EXTRACTED DATA:
----------
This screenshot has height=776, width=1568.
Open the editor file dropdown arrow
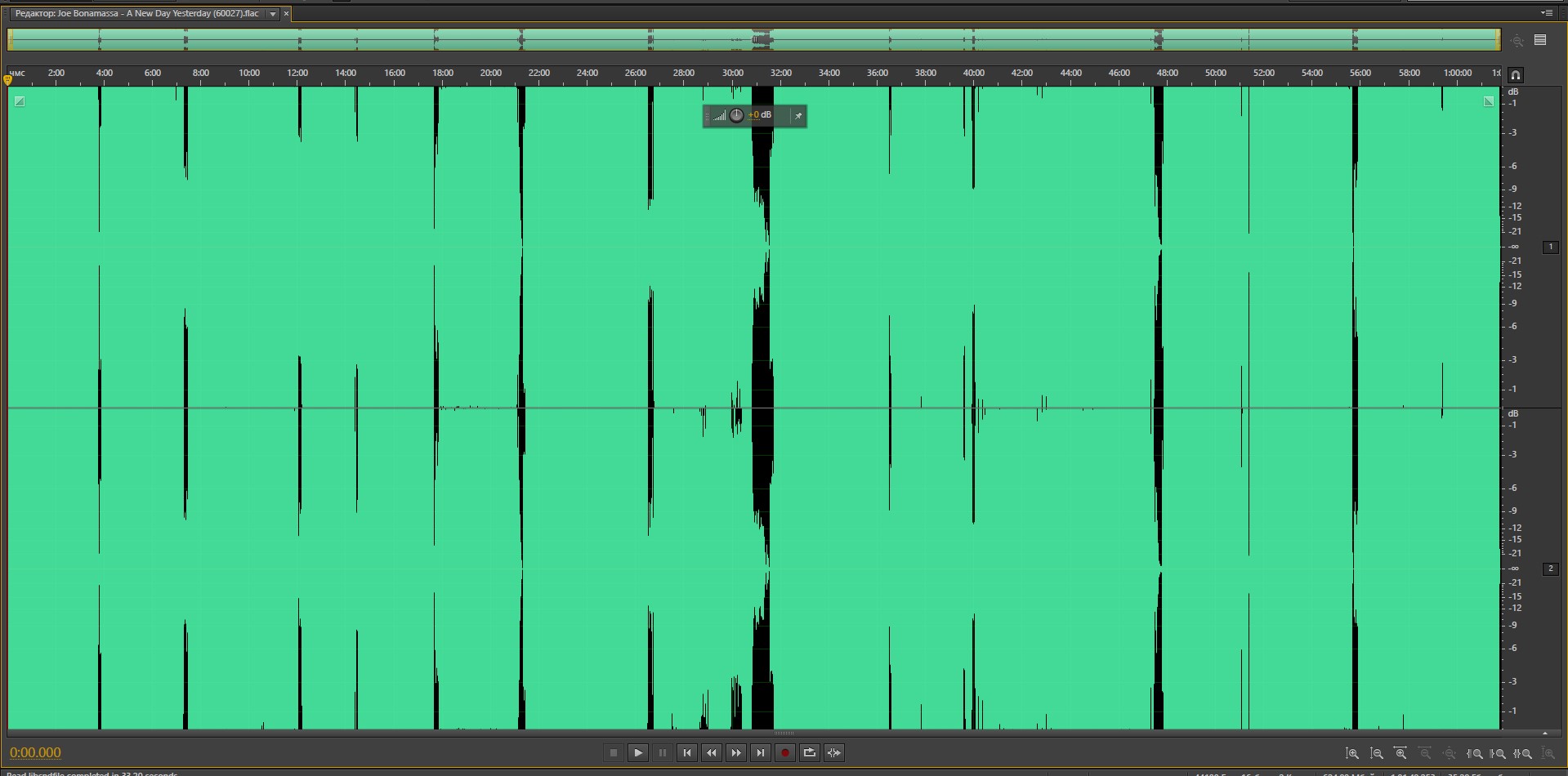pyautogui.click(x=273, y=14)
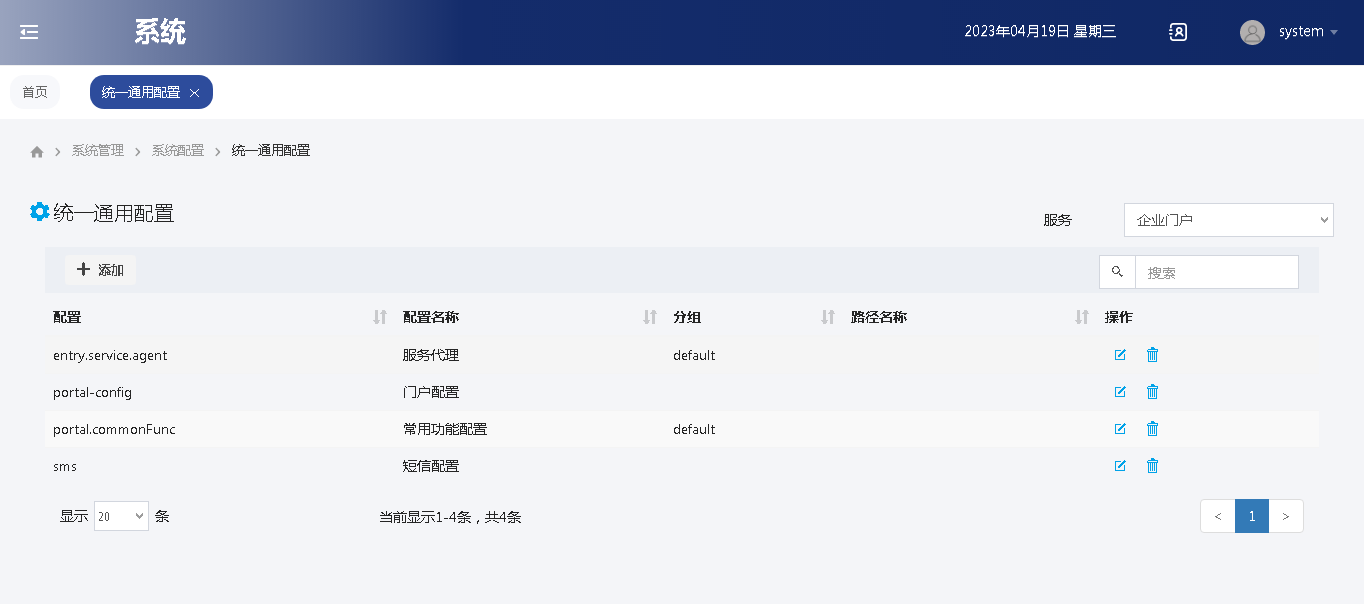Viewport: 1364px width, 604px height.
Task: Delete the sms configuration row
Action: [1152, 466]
----------
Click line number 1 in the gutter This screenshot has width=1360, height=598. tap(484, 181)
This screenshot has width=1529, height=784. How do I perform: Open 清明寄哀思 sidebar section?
----------
GOAL OF THE EXERCISE:
The word "screenshot" appears in some of the lines above. Copy those lines.

YOUR RESPONSE:
This screenshot has height=776, width=1568.
Click line number 1 in the gutter This screenshot has width=1360, height=598. tap(484, 181)
This screenshot has width=1529, height=784. How do I perform: Open 清明寄哀思 sidebar section?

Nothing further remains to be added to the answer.